## Task instructions:
Copy the records below line for line, with no changes.

------------

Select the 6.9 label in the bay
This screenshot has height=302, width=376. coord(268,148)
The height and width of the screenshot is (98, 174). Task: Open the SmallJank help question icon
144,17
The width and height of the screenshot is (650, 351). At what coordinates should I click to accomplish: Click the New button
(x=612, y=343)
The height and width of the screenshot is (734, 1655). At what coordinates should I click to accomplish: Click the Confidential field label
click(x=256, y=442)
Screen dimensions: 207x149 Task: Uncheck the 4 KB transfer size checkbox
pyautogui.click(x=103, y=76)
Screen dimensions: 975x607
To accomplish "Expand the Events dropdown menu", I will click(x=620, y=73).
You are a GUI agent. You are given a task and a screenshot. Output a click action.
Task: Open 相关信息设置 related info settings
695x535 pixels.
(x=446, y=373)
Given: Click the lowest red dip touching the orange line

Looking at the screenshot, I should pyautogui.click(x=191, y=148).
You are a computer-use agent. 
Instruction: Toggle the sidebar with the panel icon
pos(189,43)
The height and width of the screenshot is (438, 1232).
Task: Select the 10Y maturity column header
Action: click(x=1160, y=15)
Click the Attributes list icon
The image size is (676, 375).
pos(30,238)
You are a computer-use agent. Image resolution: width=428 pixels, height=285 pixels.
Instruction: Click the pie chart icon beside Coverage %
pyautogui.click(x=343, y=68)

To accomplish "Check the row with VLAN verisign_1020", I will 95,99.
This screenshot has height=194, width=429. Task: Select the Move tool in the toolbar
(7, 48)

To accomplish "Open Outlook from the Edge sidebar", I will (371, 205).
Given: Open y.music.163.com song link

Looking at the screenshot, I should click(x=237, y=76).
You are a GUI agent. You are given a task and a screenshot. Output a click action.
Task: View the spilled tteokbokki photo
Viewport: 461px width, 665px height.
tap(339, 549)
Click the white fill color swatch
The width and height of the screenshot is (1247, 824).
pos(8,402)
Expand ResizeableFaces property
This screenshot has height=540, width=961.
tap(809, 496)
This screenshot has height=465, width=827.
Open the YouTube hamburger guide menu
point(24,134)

------------

## Correct result:
Select the 6.9 label in the bay
This screenshot has height=302, width=376. coord(268,148)
The height and width of the screenshot is (98, 174). Task: Open the SmallJank help question icon
144,17
The width and height of the screenshot is (650, 351). At what coordinates should I click to accomplish: Click the New button
(x=612, y=343)
The height and width of the screenshot is (734, 1655). At what coordinates should I click to accomplish: Click the Confidential field label
click(x=256, y=442)
Screen dimensions: 207x149 Task: Uncheck the 4 KB transfer size checkbox
pyautogui.click(x=103, y=76)
Screen dimensions: 975x607
To accomplish "Expand the Events dropdown menu", I will click(x=620, y=73).
You are a GUI agent. You are given a task and a screenshot. Output a click action.
Task: Open 相关信息设置 related info settings
695x535 pixels.
(x=446, y=373)
Given: Click the lowest red dip touching the orange line

Looking at the screenshot, I should pyautogui.click(x=191, y=148).
You are a computer-use agent. 
Instruction: Toggle the sidebar with the panel icon
pos(189,43)
The height and width of the screenshot is (438, 1232).
Task: Select the 10Y maturity column header
Action: click(x=1160, y=15)
Click the Attributes list icon
The image size is (676, 375).
pos(30,238)
You are a computer-use agent. Image resolution: width=428 pixels, height=285 pixels.
Instruction: Click the pie chart icon beside Coverage %
pyautogui.click(x=343, y=68)

To accomplish "Check the row with VLAN verisign_1020", I will 95,99.
This screenshot has height=194, width=429. Task: Select the Move tool in the toolbar
(7, 48)

To accomplish "Open Outlook from the Edge sidebar", I will (371, 205).
Given: Open y.music.163.com song link

Looking at the screenshot, I should click(x=237, y=76).
You are a GUI agent. You are given a task and a screenshot. Output a click action.
Task: View the spilled tteokbokki photo
Viewport: 461px width, 665px height.
tap(339, 549)
Click the white fill color swatch
The width and height of the screenshot is (1247, 824).
pos(8,402)
Expand ResizeableFaces property
This screenshot has height=540, width=961.
tap(809, 496)
This screenshot has height=465, width=827.
Open the YouTube hamburger guide menu
point(24,134)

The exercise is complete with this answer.